[WORK ITEM] Among the entries below, find the lines with the word "computer" and return them.

[INFORMATION SHOWN]
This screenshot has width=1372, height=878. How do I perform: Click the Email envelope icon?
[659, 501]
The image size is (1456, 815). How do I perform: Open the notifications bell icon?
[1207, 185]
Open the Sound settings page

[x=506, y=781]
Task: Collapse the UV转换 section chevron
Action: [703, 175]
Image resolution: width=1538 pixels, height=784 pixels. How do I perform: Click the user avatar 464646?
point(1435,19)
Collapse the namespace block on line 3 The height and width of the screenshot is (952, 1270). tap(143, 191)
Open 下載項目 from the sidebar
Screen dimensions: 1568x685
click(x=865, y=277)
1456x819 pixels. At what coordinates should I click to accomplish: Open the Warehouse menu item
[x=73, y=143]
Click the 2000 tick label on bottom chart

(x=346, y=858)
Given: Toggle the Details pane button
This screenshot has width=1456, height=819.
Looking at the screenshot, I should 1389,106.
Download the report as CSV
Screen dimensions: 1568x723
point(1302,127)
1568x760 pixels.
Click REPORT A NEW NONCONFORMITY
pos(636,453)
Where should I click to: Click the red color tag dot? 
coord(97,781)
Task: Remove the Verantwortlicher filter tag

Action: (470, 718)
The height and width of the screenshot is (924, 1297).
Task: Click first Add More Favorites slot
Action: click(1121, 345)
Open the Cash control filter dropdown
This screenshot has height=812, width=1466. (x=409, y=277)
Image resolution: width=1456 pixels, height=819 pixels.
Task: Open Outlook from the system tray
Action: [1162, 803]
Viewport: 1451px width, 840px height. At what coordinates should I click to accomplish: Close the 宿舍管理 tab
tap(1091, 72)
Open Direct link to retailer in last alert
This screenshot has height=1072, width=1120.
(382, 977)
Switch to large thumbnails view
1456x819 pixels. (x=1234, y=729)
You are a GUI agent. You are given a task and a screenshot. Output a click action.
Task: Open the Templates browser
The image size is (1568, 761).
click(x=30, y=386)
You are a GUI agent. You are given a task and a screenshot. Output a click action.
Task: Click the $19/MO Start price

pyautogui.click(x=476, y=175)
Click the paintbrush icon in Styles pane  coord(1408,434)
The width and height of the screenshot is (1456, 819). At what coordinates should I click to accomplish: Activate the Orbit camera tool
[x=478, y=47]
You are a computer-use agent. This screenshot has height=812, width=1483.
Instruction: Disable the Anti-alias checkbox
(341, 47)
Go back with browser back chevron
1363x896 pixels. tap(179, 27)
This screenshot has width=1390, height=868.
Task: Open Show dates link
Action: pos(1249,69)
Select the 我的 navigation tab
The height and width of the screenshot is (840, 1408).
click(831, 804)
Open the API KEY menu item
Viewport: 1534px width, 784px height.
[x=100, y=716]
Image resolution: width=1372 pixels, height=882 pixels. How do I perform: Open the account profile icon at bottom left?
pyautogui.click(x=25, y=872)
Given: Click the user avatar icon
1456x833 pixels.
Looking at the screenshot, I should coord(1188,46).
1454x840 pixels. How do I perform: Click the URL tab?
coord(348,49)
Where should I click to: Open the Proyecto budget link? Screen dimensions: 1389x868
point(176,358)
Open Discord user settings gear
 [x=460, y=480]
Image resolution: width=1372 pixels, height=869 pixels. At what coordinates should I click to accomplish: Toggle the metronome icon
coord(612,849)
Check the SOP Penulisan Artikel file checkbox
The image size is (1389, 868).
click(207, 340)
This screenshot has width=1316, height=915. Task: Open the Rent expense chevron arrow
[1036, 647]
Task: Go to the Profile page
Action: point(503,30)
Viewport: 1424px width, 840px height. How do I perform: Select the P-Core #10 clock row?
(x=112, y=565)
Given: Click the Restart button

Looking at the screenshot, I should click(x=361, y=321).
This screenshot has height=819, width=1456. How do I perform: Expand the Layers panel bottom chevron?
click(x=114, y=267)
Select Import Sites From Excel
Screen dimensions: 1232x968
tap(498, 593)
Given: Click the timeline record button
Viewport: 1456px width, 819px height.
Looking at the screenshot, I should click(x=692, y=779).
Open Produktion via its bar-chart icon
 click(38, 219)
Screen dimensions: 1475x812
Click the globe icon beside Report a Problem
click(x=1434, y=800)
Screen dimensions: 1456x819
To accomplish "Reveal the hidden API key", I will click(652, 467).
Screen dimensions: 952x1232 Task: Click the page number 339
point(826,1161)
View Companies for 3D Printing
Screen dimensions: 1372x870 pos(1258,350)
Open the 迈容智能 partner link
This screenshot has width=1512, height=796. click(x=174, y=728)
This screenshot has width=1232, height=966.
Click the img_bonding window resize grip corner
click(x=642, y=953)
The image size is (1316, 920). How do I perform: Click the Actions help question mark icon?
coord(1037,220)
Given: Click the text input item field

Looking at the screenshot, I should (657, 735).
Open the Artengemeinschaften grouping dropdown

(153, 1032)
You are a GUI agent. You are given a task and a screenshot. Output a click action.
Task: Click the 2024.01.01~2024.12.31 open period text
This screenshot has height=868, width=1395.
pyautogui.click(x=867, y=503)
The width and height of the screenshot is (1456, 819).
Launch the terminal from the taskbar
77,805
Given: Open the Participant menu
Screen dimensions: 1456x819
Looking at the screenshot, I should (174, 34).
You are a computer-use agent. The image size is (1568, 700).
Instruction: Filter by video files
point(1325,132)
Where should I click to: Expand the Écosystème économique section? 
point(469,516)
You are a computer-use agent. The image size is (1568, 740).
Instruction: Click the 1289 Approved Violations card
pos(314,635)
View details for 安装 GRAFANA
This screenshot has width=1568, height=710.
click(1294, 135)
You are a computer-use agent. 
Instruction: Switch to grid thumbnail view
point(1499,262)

[TASK ANSWER]
You are a computer-use agent. This screenshot has height=812, width=1483.
You are a computer-use agent. The image size is (1568, 700).
You are a computer-use agent. The image size is (1568, 740).
You are a computer-use agent. 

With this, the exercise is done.